In rare cases, Nocardia keratitis progresses to endophthalmitis, although this form more commonly arises from hematogenous spread in immunocompromised individuals with extraocular Nocardia infection. Endophthalmitis typically presents with marked anterior chamber inflammation, hypopyon, and yellow-white nodules on the iris. Visual outcomes are generally poor, but prompt diagnosis and aggressive topical and intravitreal antibiotic therapy may preserve vision.

Published literature lacks incidence data for scleral or intraocular extension as a direct complication of Nocardia keratitis. However, substantial delays in diagnosis and treatment can lead to corneal perforation or irreversible vision loss.

Corneal thinning and perforation result from stromal collagen degradation due to proteolytic enzymes released by both Nocardia and activated neutrophils. Clinically, patients may develop progressive ulcer enlargement, Descemetocele formation, and anterior chamber shallowing. Management hinges on urgent tissue support. Small perforations may be sealed with tissue glue, while larger defects often require tectonic grafts or TPK.[95]

Corneal scarring and irregular astigmatism typically follow healing by fibrosis after stromal necrosis, leaving dense, irregular scar tissue. Central scars or visual axis haze can significantly impair visual acuity, often necessitating rigid gas-permeable lenses or optical keratoplasty for rehabilitation.[96]

Hypopyon and secondary anterior uveitis arise from a robust inflammatory response, with leukocyte accumulation in the anterior chamber. This reaction increases the risk of posterior synechiae and secondary glaucoma. Once infection control is established, carefully timed topical corticosteroids help limit synechiae and minimize permanent iris damage.

Secondary glaucoma frequently develops due to obstruction of aqueous outflow by inflammatory debris and fibrin; corticosteroids may further elevate IOP. Management includes serial IOP monitoring and use of aqueous suppressants such as β-blockers and carbonic anhydrase inhibitors, while prostaglandin analogues are generally avoided during active inflammation.[97]

Scleral extension and endophthalmitis may occur via direct spread through limbal vasculature or perforation sites, leading to posterior segment involvement. Clinically, patients exhibit ocular pain, vitritis, and marked vision reduction. Treatment requires high-dose systemic TMP-SMX, intravitreal amikacin, and, in some cases, pars plana vitrectomy.[98]

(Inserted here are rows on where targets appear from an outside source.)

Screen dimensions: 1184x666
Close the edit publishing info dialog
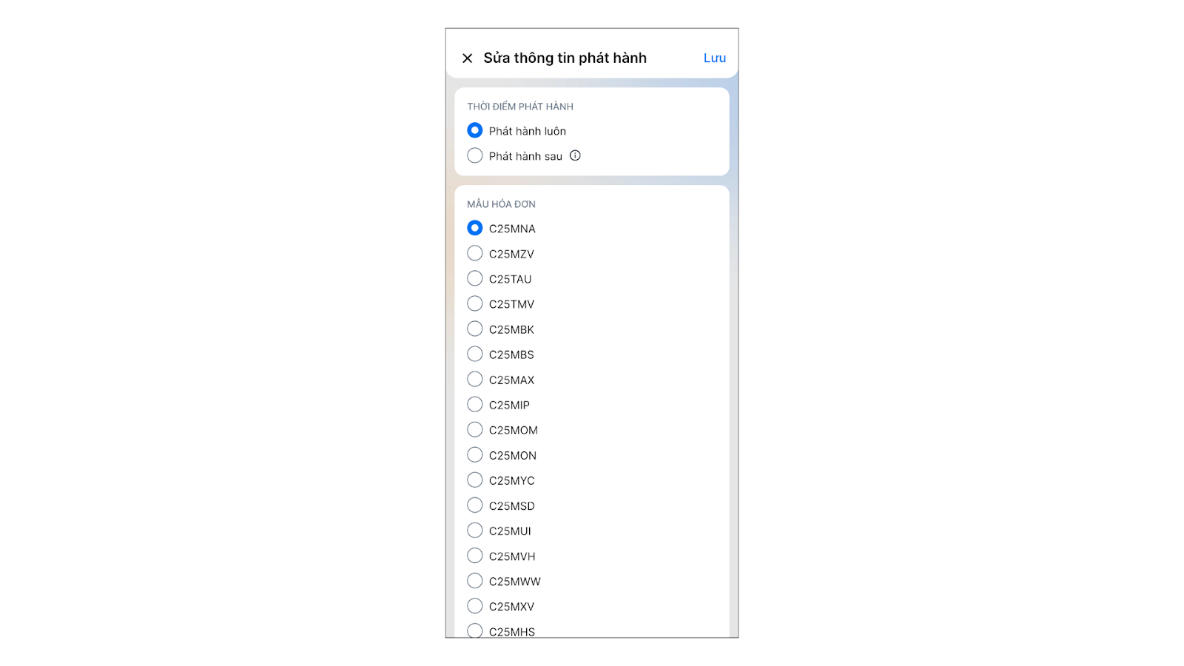point(467,58)
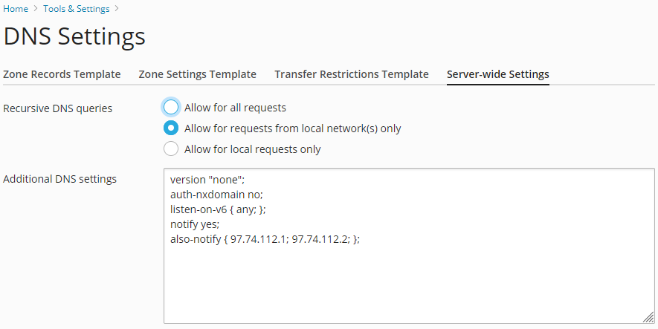Place cursor in the 'auth-nxdomain no;' line
658x329 pixels.
coord(216,195)
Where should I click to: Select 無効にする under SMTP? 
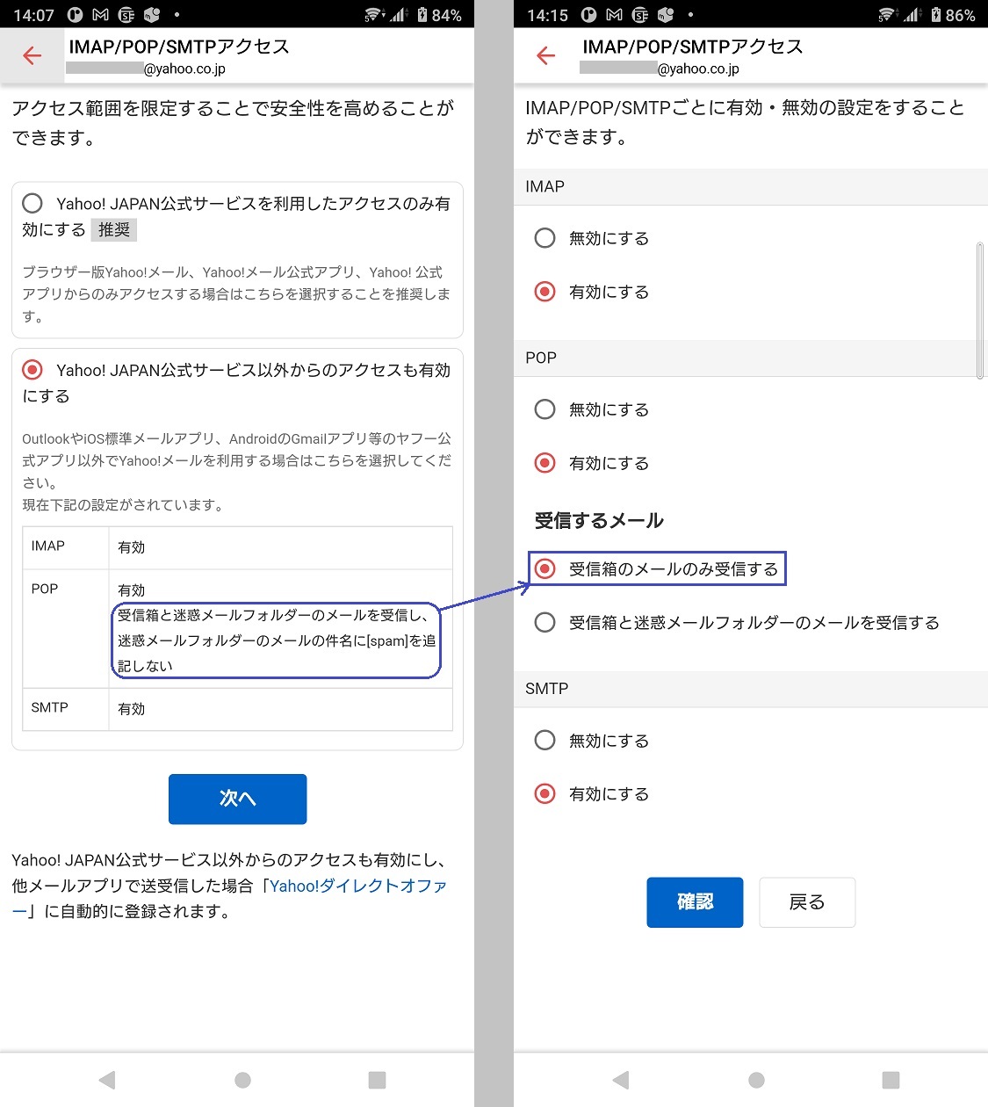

Therapeutic failure and recurrence often stem from delayed diagnosis, drug resistance, suboptimal dosing, or premature cessation of therapy. Confirming antibiotic susceptibility, completing the full 4- to 6-week treatment course, and repeating cultures when clinical deterioration occurs are essential preventive measures.[99]

Graft failure and rejection may complicate cases requiring TPK, particularly when infection recurs at the graft–host margin or immunologic rejection is triggered by postoperative corticosteroid use. Continued intensive antimicrobial therapy and judicious steroid administration help mitigate these risks.[100]

Visual rehabilitation poses additional challenges. Rigid gas-permeable lenses improve visual quality in eyes with irregular astigmatism. Optical keratoplasty may be necessary for central scars, and amniotic membrane transplantation can enhance ocular surface health in cases with severe dryness or neurotrophic keratopathy. Proactive identification and management of emerging complications, especially stromal melt and IOP elevation, remain critical to preserving ocular structure and function.